Causation vs Correlation
Correlation can be an amazing tool to discover causation, but sometimes it’s just too expensive or not worthwhile to even go that far. If the correlation works and you test into it, that doesn’t mean you break out an extra million bucks. You test into it and if it holds up and it’s true over time then make money with it. Don’t worry about it. Go solve another problem.
Below is a lightly edited transcript of Episode 32 of the Inevitable Success Podcast.
Damian: Google is literally saving lives. Are they? Maybe, maybe not. So, in a recent study that we had found since 2006 to 2011 the murder rate in the United States has dropped every single year a near-perfect correlation with people shifting away from Internet Explorer and Edge to Google Chrome.

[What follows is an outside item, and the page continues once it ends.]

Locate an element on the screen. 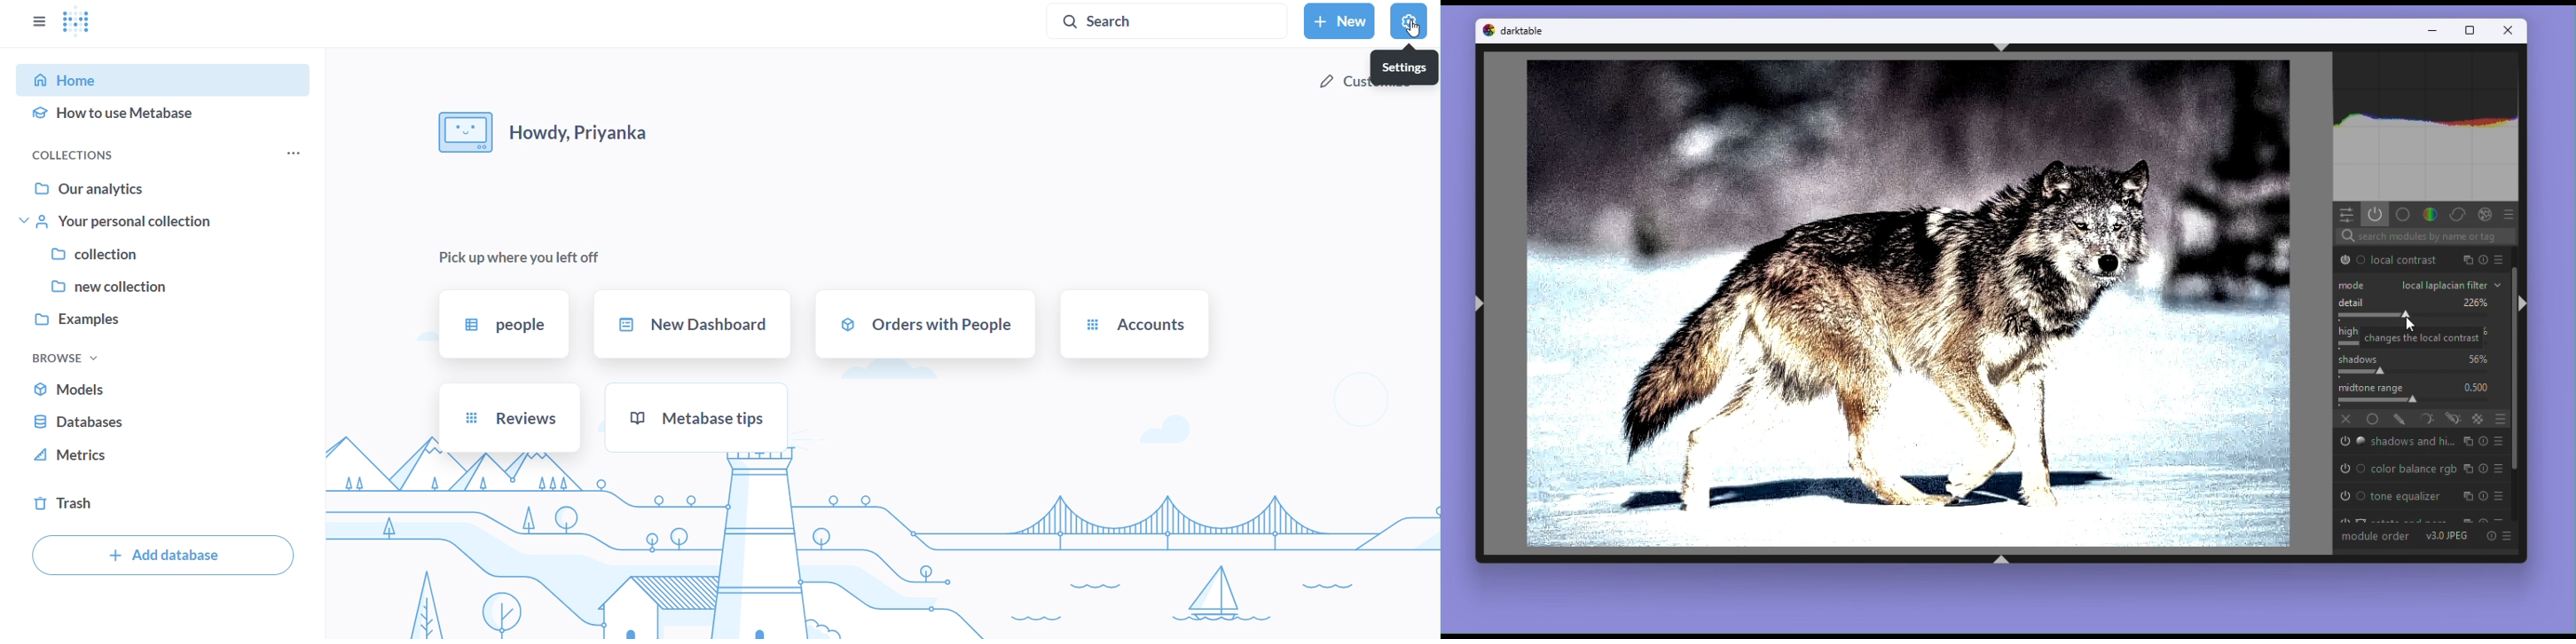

So is Google actually improving the safety of the Americans? Or is this correlation versus causation?
Stephen: The short answer is we don’t know. Maybe, maybe not. And if you took any economics classes in college they say, “Yeah every time there’s a war, the U.S. economy grows.” So war is good for the U.S.? Well if you just look at it from an economic stance it’s not war. Is the war the cause of all this? Maybe, but we are not here to have a philosophical discussion about causality vs. correlation. We’re here to say that marketers, especially when you’re dealing with a lot of data, we see interesting correlations all time but do we jump to conclusions or do we take a step back and say, that sounds interesting but do we act on it? I guess the long and short of it is, no just act on it if the coalition is really, really strong and if it makes sense, not all the way digging back to causality.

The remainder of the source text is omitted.